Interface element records
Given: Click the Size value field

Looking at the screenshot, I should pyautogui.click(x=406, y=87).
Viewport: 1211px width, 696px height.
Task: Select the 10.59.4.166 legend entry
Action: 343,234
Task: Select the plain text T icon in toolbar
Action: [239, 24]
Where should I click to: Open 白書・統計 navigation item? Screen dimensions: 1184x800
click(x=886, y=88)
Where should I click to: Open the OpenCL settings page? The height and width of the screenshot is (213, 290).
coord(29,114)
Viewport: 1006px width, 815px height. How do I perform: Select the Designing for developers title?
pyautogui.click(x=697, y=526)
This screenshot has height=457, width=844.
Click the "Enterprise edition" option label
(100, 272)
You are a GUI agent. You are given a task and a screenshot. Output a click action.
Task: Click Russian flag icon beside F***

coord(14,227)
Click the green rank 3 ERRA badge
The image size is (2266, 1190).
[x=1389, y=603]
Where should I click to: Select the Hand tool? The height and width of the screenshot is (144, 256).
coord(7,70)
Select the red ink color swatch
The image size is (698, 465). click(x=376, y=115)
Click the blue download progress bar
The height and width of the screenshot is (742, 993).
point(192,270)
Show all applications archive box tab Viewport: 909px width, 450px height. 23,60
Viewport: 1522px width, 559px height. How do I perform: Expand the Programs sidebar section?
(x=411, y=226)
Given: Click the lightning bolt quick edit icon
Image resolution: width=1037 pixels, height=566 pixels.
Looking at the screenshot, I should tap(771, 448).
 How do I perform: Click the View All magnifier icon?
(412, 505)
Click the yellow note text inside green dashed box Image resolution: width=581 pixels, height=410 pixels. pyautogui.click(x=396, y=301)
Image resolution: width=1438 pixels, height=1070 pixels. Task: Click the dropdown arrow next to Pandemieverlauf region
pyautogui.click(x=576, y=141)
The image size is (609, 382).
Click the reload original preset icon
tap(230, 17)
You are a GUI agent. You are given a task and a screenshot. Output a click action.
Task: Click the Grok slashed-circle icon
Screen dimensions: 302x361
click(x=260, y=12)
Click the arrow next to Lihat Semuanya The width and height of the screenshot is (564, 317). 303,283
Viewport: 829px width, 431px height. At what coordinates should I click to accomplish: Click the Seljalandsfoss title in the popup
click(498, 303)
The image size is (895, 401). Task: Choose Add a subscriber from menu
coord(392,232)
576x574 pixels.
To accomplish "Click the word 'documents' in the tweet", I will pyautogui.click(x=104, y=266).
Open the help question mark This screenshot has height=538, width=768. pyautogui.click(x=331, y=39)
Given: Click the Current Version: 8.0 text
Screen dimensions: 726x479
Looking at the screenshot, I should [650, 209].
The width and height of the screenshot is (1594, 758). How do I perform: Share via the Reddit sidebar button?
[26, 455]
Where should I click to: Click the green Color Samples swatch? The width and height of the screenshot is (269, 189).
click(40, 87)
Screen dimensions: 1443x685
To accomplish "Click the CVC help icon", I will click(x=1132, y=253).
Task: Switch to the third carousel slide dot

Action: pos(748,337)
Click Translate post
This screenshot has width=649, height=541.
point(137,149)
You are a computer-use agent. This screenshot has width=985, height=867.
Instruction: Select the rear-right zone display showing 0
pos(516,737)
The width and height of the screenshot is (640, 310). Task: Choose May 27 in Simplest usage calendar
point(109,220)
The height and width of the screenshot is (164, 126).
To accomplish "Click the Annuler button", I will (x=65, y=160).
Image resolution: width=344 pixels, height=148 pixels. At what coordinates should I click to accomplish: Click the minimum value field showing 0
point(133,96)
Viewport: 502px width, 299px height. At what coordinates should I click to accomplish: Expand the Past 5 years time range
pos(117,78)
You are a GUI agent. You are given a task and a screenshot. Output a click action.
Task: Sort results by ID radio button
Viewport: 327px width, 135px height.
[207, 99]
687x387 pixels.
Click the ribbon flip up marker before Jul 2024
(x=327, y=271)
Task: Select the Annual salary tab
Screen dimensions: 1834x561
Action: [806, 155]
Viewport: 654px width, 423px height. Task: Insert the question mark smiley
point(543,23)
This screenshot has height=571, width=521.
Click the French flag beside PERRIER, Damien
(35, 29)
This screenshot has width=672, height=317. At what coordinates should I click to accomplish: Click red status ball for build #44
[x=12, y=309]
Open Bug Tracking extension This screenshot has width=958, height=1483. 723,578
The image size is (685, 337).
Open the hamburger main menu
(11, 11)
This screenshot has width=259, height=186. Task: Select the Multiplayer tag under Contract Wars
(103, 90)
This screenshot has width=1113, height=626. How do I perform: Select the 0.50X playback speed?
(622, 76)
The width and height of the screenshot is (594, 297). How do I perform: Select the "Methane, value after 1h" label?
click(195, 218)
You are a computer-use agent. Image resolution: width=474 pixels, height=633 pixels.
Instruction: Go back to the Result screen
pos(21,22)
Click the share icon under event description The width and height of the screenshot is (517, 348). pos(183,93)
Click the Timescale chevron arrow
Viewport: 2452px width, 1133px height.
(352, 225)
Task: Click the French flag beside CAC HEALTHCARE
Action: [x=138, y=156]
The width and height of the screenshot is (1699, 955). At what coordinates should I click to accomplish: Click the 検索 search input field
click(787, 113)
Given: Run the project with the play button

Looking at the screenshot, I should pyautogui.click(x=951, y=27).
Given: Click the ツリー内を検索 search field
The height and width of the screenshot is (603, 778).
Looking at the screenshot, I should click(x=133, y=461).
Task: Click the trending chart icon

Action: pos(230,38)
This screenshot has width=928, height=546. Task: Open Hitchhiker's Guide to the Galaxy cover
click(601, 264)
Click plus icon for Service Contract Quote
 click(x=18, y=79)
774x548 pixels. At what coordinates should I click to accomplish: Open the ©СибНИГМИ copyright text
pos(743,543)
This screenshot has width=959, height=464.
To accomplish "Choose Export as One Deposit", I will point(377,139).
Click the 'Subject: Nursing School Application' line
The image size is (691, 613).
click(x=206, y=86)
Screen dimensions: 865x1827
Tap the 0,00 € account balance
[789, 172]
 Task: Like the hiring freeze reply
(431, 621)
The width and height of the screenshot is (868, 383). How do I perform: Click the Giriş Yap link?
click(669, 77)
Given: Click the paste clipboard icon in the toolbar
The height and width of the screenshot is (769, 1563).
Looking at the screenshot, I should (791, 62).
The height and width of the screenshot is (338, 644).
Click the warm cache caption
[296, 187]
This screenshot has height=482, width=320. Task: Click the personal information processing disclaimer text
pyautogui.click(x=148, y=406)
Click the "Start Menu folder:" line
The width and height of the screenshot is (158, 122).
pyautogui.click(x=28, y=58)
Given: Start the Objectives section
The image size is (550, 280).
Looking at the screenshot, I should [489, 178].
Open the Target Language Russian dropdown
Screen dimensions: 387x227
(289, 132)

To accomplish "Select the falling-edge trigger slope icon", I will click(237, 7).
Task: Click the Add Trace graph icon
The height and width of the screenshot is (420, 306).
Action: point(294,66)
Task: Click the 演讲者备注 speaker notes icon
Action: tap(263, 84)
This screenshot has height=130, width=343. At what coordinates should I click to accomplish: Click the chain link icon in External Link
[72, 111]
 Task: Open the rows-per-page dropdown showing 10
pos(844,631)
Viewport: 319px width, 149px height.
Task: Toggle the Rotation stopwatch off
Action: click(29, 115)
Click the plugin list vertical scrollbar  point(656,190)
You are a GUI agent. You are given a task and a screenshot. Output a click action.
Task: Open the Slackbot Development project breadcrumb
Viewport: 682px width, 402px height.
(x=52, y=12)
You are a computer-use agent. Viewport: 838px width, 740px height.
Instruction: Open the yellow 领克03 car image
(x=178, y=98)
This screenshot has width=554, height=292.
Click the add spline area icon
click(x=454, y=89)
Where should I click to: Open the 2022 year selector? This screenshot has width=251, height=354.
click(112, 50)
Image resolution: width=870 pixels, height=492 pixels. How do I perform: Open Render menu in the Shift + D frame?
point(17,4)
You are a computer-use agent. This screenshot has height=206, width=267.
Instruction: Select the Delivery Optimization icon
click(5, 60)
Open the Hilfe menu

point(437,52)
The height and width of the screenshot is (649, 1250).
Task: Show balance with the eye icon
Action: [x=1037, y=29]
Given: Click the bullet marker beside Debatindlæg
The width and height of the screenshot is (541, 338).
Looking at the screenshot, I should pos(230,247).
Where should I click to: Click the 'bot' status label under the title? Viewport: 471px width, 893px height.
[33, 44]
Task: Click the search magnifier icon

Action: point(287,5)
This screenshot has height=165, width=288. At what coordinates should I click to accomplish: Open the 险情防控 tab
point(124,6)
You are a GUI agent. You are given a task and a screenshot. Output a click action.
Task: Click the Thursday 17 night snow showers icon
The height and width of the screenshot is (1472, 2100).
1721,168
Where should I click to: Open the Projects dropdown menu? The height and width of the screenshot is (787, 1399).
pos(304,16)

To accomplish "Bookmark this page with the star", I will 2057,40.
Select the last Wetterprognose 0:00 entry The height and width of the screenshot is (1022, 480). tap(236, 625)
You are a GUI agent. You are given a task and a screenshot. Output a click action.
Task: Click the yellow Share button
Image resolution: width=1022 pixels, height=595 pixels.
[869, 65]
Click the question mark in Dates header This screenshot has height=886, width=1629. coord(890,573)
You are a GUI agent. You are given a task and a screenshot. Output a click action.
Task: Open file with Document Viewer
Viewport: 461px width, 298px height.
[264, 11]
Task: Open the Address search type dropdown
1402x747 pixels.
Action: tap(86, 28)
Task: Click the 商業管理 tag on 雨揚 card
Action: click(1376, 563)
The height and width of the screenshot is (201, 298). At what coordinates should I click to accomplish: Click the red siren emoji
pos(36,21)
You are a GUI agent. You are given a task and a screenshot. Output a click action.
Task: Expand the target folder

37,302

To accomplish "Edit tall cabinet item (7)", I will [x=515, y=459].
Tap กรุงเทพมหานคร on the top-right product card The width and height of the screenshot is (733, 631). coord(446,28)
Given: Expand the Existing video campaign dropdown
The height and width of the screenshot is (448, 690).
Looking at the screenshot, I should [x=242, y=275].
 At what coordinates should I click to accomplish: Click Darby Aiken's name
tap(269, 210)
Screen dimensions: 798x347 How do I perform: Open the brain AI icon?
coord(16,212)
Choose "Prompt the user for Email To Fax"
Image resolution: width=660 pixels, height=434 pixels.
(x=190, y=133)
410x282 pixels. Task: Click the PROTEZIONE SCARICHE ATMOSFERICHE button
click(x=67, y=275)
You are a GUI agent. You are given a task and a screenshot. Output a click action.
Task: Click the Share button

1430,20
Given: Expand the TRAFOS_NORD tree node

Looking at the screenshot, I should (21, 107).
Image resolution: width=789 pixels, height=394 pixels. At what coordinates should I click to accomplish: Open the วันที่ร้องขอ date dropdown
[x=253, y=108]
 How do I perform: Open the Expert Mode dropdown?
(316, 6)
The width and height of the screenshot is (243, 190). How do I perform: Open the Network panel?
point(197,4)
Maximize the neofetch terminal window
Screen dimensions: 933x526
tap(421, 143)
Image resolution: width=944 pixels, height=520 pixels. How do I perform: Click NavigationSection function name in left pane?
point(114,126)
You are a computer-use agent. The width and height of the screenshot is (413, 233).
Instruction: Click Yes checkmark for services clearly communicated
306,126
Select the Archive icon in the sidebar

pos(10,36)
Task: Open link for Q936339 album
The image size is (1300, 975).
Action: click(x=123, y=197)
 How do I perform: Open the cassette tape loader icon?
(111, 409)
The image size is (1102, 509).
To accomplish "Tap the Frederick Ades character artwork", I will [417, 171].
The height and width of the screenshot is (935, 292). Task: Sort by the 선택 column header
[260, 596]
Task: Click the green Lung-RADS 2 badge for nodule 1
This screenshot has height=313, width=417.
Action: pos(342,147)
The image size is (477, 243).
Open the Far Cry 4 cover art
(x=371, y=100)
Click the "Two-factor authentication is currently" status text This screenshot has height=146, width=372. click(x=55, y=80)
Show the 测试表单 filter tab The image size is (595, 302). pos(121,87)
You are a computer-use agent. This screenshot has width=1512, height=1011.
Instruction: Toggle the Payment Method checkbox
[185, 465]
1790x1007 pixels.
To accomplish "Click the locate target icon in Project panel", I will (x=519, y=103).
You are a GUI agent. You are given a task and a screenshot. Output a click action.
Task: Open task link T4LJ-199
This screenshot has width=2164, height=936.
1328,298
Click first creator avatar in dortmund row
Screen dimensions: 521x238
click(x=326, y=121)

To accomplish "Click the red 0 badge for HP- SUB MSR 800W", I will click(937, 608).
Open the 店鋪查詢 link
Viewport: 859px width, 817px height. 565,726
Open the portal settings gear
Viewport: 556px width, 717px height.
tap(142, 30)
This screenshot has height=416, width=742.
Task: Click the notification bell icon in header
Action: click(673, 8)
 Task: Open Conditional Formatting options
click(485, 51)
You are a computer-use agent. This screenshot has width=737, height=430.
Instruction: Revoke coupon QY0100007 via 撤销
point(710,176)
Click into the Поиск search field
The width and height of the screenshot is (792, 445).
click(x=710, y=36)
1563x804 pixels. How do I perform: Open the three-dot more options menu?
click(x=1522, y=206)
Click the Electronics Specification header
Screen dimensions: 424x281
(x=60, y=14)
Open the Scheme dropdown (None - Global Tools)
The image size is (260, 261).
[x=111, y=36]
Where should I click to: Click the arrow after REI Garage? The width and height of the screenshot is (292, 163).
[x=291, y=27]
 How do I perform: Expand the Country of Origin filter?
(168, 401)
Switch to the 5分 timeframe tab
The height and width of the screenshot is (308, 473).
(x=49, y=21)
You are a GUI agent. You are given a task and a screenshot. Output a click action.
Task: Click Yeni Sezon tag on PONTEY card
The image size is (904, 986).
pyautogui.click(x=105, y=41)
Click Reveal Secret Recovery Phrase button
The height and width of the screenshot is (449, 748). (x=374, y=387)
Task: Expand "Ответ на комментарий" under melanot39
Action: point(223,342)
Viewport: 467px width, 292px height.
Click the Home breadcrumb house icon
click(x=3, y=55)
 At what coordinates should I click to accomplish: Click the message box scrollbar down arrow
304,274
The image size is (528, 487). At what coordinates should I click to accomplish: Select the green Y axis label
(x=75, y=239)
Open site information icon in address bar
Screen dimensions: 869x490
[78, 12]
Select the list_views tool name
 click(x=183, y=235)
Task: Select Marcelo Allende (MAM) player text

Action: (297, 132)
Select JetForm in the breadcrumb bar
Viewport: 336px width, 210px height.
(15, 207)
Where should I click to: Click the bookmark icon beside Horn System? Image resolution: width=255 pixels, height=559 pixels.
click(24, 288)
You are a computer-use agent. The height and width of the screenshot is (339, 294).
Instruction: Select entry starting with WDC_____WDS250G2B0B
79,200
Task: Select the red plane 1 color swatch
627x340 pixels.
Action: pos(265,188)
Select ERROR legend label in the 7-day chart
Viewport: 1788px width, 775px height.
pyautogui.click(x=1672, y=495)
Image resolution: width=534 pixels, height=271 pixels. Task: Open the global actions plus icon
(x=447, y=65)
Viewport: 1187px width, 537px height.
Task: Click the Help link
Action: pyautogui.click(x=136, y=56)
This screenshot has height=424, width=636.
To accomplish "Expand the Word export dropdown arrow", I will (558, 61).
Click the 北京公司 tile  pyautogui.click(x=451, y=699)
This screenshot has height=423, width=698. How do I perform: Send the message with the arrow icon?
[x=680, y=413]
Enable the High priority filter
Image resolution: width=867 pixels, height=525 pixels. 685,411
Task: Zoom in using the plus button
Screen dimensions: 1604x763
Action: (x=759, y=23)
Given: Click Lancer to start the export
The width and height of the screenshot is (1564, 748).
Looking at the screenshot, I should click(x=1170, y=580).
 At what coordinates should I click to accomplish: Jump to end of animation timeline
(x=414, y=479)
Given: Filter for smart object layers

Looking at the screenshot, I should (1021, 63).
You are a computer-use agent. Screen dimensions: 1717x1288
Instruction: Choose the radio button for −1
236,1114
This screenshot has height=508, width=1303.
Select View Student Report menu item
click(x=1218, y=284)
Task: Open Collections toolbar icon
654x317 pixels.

### [What the task asks]
Quote the rows above verbatim, starting at the line containing "This screenshot has width=259, height=186." and ending at the line containing "click(195, 218)", both included.

### [Response]
This screenshot has width=259, height=186. Task: Select the Multiplayer tag under Contract Wars
(103, 90)
This screenshot has width=1113, height=626. How do I perform: Select the 0.50X playback speed?
(622, 76)
The width and height of the screenshot is (594, 297). How do I perform: Select the "Methane, value after 1h" label?
click(195, 218)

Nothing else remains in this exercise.